Eventually, for practical reasons, the film gets scanned and digitized, but the original format is still the organic, light-sensitive, living material, involving (at least for me) a nearly magical and alchemical process of turning light into the image, compared to digital data made of zeros and ones. This changing, sometimes unpredictable material is closer to us than the electronic information, and that is why the film feels more naturally connected with people around me.

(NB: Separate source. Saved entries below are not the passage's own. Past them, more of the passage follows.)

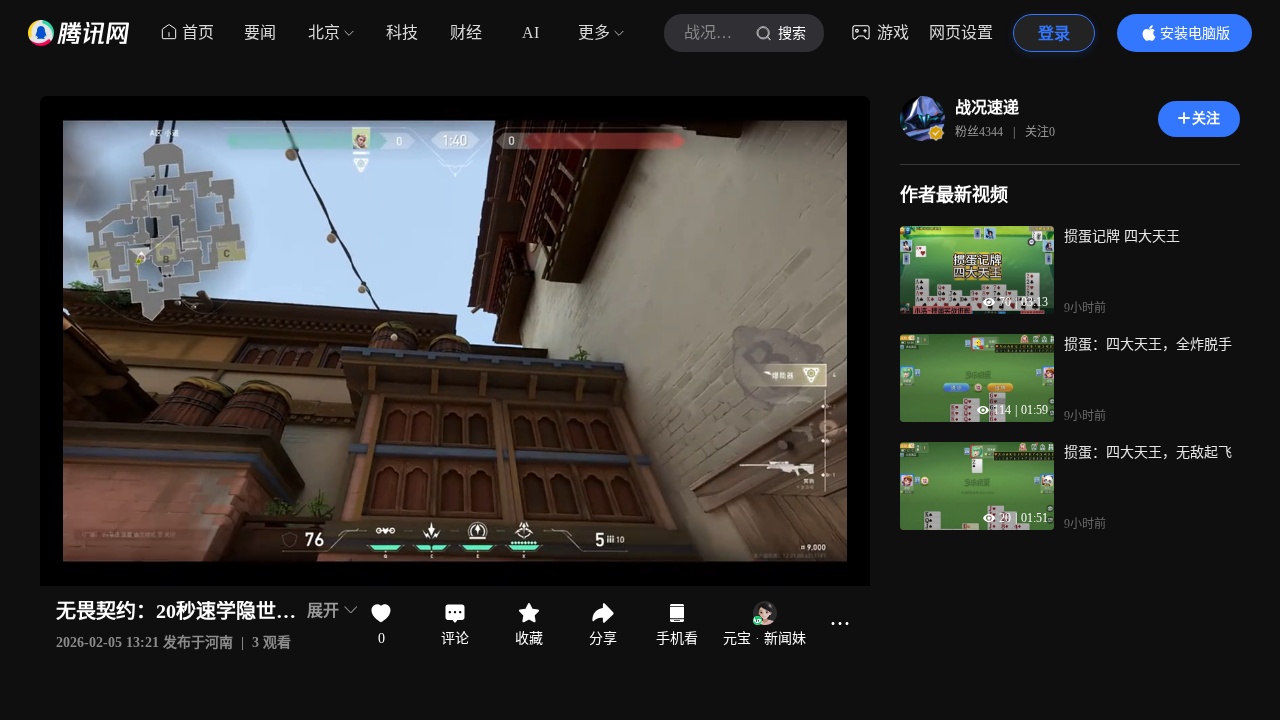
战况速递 (987, 107)
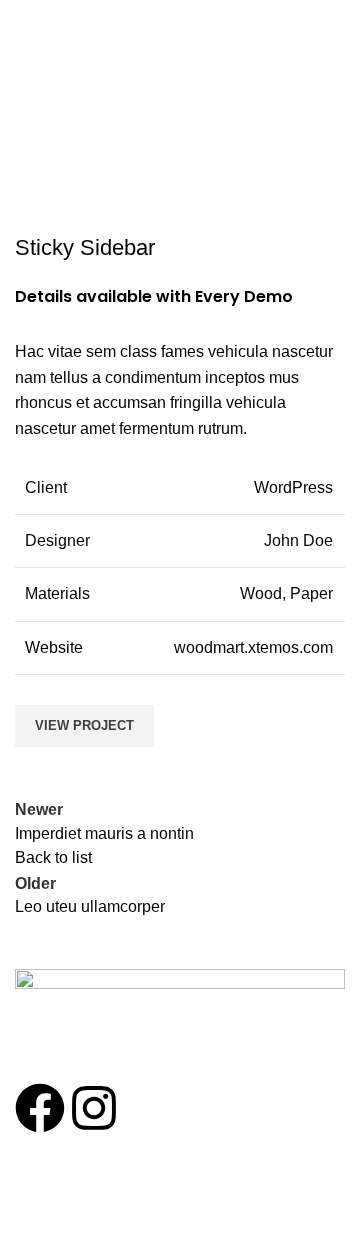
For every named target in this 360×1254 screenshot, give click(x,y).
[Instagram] (94, 1108)
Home (117, 109)
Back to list (53, 857)
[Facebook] (40, 1108)
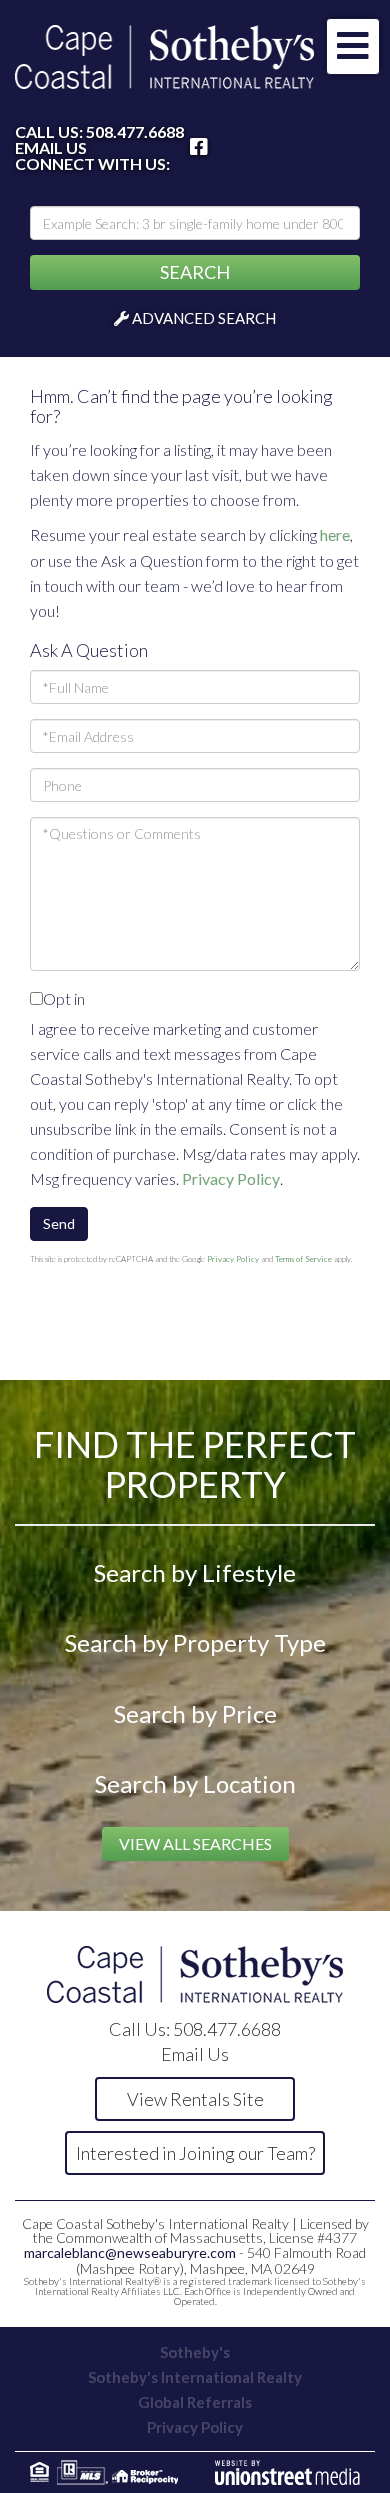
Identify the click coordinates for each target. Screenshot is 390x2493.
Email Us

During the Screen City Biennial, the filmed material was projected with small portable pico-beamers on buildings and the clothing and skin of the audience, inviting passersby to shelter the flickering, grainy and delicate realms in the cups of their hands. It was beautiful to see how the busy and altruistic life of ants merged with the viewers, and how rain made open palms seem almost liquid, touched by hundreds of raindrops transported by the film. Here technology entered the stage and became a carrier of originally analogue data, as the two mediums joined in a mutually beneficial union. Without the digital beamers, the work could never have taken its movable and fluid form, which along with the organic film was one of the core ideas of the Beacon. It was astonishing how our group of performers could carry these entire worlds with us on devices that fitted in our pockets. Since the source of the videos was almost invisible, it permitted viewers to fully concentrate on images that seemed to spawn practically out of nowhere – or more accurately: out of love for something that needed to be illuminated, shared, felt and heard in order for it to survive.
For my previous work, I’ve collaborated with radiologists specialized in tomographies, experimented with digital time-lapse animations, made x-rays and used digital effects of various kinds. These were all tools to venture further into hidden worlds, to visualize time through gradual processes of growth and decay, and to demonstrate our closeness to everything that lives and exists with and around us. Recently I’ve been studying time from a slightly different angle and started working with vintage cameras and film. As our world is getting faster and increasingly chaotic, this is one way of making it run a bit slower, taking our time to register and even to change some of the events we are witnessing.